El dramático aumento de los escurrimientos sobre las laderas tiene un origen ya bastante advertido. Durante los últimos 10 años la Campaña de Bosques y Selvas de la organización Greenpeace ha advertido al gobierno de México sobre la acelerada degradación de las laderas de alta absorción en entidades como Chiapas, donde la deforestación para la conversión a tierras de cultivo o venta de madera ha sido desproporcionada.

Al menos durante los últimos dos sexenios las políticas ambientales de contención en Chiapas han brillado por su ausencia. Los gobiernos de Juan Sabines Guerrero y Manuel Velasco Coello heredaron una entidad con índices de deforestación descontrolados, solapando la tala inmoderada y el comercio ilegal de madera con daños irreversibles.

Actualmente se estima que el 80 por ciento de la madera comercializada en Chiapas es ilegal, es decir proviene de aserraderos clandestinos que talan arboles sin ninguna regulación. Según cifras de organizaciones no gubernamentales, anualmente en la entidad chiapaneca se comercializan 400 mil metros cúbicos de madera, de los cuales el 70 por ciento proviene de zonas montañosas de alta absorción.

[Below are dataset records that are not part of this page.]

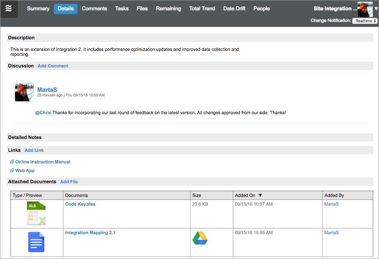Toggle Added On column sort arrow
Screen dimensions: 379x259
click(260, 195)
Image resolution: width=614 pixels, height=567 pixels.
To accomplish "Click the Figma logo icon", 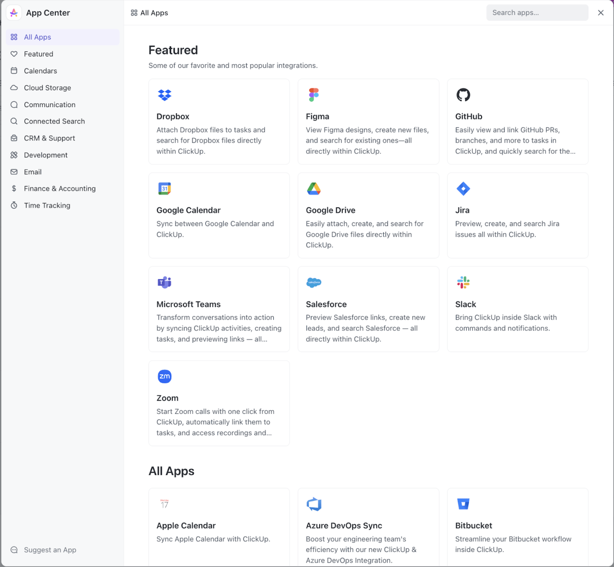I will (x=314, y=95).
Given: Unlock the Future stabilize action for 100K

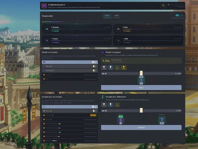Looking at the screenshot, I should click(x=93, y=115).
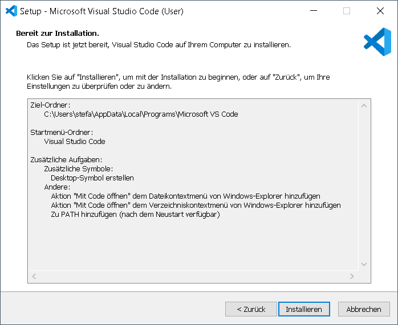Click the Dateikontextmenü action line
398x325 pixels.
(x=185, y=196)
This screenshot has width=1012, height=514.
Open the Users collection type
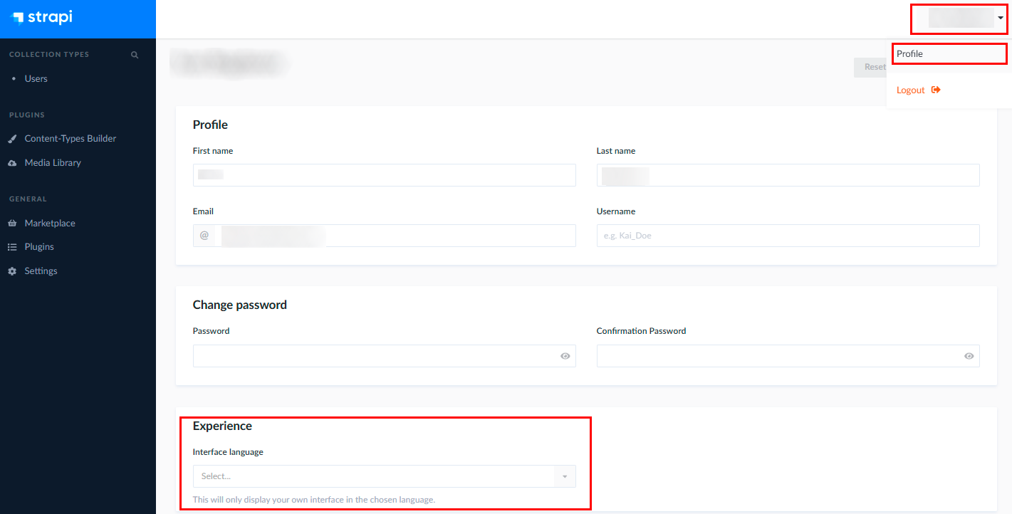click(x=36, y=79)
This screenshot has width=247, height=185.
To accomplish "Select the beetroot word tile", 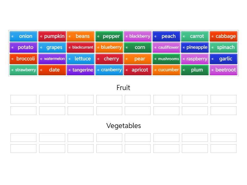I will [223, 70].
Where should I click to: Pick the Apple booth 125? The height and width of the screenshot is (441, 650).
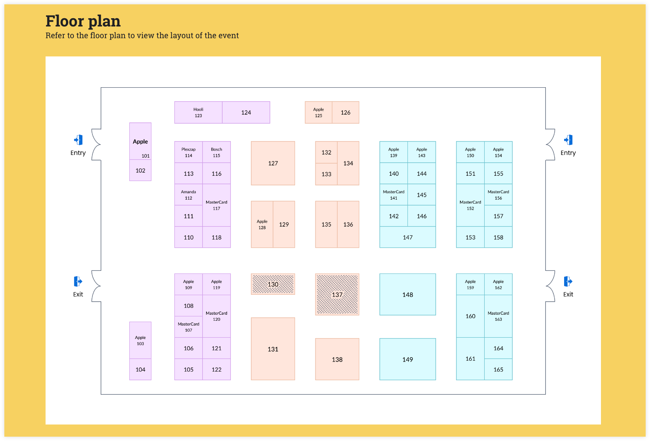tap(318, 112)

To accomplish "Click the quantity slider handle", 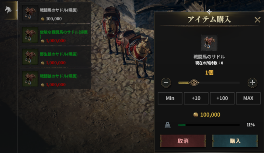I will click(194, 82).
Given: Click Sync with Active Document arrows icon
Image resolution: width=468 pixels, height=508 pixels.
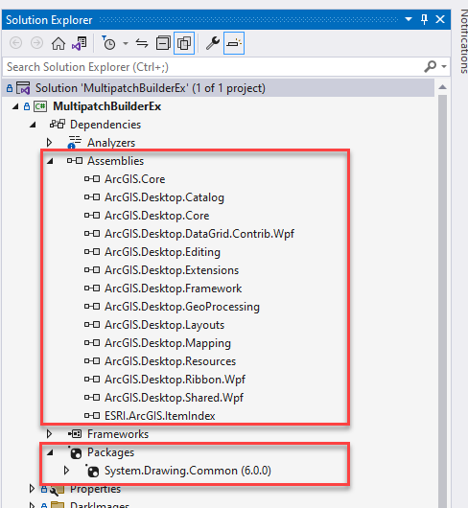Looking at the screenshot, I should tap(142, 43).
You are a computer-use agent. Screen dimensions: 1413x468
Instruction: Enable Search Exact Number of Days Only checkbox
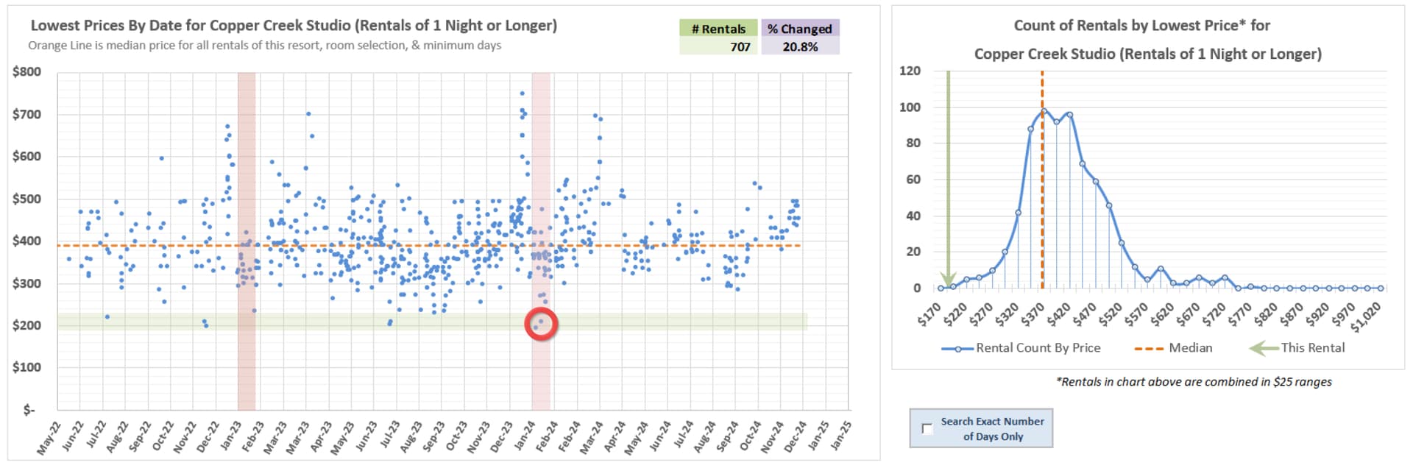point(927,429)
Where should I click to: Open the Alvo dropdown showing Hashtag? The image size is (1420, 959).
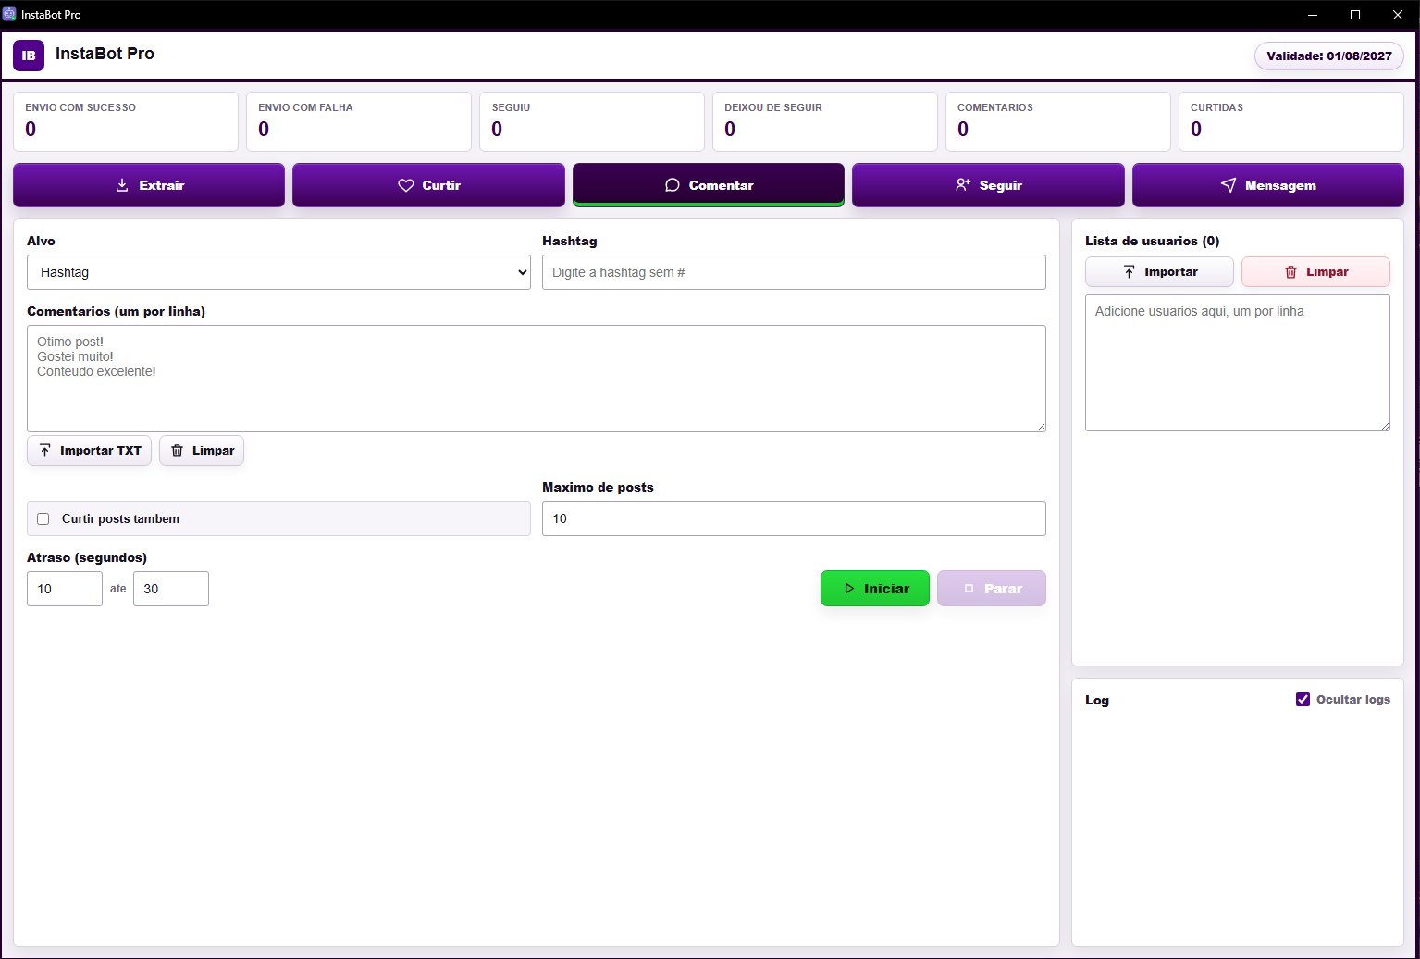(x=278, y=272)
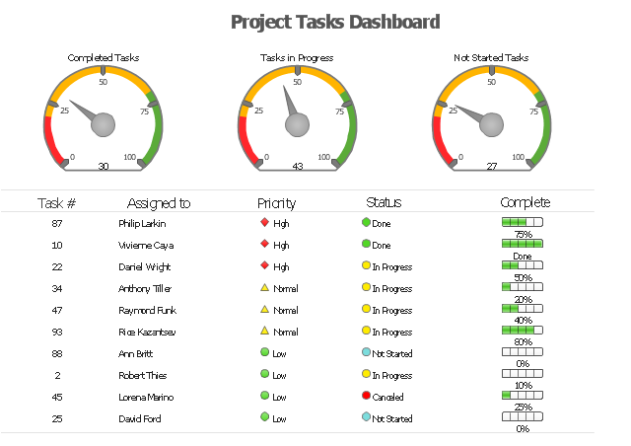The width and height of the screenshot is (631, 446).
Task: Click the Completed Tasks gauge needle hub
Action: (104, 124)
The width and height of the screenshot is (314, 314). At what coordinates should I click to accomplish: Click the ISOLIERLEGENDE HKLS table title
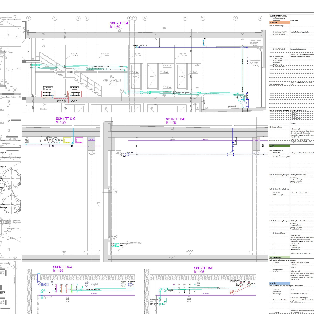[278, 15]
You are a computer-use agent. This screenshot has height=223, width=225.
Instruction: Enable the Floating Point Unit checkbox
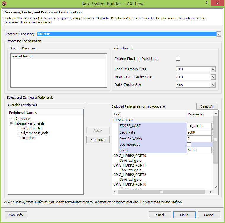point(178,59)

No se trata de un asunto menor. Chiapas es uno de los estados del país que más bosques y selvas ha perdido durante las últimas décadas, con un promedio de 45 mil a 70 mil hectáreas al año; lo que acelera la emisión de bióxido de carbono a la atmósfera, aumenta la sensación térmica y, en épocas de lluvia, la vulnerabilidad de las poblaciones a deslizamientos o escurrimientos recrudecidos. Y las evidencias hoy están a la vista de todos.

El gobierno federal calcula que actualmente 13.5 millones de mexicanos habitan en zonas marginadas deforestadas. En su gran mayoría se trata de comunidades ubicadas en las faldas de cerros o montañas deforestadas, socavadas o erosionadas por la deforestación y el desarrollo de áreas pobladas. Son zonas que se han convertido en “bombas de tiempo” para tragedias como las ocurridas recientemente en Chiapas.

No se trata sólo de la cantidad de lluvia que se derrama. Es una cadena de consecuencias que organizaciones no gubernamentales como Greenpeace o la propia Comisión Nacional de Áreas Naturales Protegidas (Conanp) han advertido una y otra vez. La deforestación de laderas provoca que el agua de lluvia se absorba en menor proporción, erosionando la tierra con mayor facilidad, propiciando mayores escurrimientos o desgajamientos y elevando de manera desproporcionada el derrame de agua a ríos y zonas bajas.

Por eso es que lo que unas horas antes significó tragedias por desgajamientos en las zonas selva y altos de Chiapas, después se convirtió en una contingencia inevitable para áreas bajas de Tabasco y Chiapas, donde los escurrimientos pluviales históricos, acumulados en presas, terminaron por inundar a miles de viviendas en la planicie.

Con esfuerzos muy tardíos y poco efectivos por parte de las autoridades federales para la recuperación de laderas a fin de disminuir riesgos, la degradación ambiental provocada por la actividad humana seguirá teniendo consecuencias. No queda más que hacer consciencia sobre el riesgo en que hoy viven millones de familias en México a quienes no quedará de otra que buscar nuevas alternativas de seguridad o, de plano, vivir preparadas para las recrudecidas facturas que la naturaleza seguirá cobrando de manera inevitable… así las cosas.